Work required — In the records below, some lines contain the word "toolbar". Copy each of them.

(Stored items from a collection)
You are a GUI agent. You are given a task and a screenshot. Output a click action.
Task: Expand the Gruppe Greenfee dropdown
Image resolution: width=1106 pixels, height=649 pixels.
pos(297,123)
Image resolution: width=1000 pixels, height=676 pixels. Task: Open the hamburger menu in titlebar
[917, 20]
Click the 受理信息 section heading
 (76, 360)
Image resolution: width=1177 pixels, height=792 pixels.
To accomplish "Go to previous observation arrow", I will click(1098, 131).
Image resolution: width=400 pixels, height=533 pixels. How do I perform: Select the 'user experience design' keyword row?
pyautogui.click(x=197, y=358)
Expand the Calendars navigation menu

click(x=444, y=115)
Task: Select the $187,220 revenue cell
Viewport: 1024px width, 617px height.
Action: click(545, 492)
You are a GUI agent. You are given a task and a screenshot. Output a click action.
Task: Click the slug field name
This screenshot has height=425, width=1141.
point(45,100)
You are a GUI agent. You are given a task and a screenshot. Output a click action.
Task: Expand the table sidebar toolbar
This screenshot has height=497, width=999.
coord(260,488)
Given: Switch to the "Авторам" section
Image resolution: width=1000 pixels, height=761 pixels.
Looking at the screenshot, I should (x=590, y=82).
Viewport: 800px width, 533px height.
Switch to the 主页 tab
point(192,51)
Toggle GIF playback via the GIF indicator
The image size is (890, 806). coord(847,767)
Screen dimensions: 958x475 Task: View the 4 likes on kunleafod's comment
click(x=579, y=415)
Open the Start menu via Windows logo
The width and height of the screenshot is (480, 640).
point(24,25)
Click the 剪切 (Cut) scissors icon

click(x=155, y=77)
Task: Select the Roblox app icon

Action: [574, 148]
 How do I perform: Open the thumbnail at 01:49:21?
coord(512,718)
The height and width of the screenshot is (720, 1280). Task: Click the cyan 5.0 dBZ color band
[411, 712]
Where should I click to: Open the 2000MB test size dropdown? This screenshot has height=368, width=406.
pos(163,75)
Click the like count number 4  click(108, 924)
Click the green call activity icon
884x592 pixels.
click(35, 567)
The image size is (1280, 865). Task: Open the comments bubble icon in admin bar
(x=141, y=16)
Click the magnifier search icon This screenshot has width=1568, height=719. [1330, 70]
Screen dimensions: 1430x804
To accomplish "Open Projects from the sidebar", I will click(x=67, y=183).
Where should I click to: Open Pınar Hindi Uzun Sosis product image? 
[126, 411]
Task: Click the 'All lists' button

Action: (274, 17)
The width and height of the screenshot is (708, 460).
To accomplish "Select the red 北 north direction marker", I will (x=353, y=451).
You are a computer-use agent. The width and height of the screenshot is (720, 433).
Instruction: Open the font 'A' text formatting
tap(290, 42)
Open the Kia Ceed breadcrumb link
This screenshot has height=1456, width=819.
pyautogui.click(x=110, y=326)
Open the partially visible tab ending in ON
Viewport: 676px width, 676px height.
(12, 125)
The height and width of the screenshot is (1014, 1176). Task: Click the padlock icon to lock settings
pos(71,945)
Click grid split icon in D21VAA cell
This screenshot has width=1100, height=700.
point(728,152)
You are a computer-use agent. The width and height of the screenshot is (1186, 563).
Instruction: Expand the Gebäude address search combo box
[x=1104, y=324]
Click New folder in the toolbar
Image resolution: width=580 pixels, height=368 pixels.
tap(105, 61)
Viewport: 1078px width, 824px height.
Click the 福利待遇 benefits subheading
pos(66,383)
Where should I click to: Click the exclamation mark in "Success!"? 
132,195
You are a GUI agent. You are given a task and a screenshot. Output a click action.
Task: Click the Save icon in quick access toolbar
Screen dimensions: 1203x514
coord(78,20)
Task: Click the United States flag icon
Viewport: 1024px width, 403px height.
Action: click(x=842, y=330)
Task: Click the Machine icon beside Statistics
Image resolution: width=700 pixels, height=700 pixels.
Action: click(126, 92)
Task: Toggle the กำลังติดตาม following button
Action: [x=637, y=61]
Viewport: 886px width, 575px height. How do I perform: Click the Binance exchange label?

Task answer —
Task: Expand the table sidebar toolbar
Click New folder in the toolbar
Task: Click the Save icon in quick access toolbar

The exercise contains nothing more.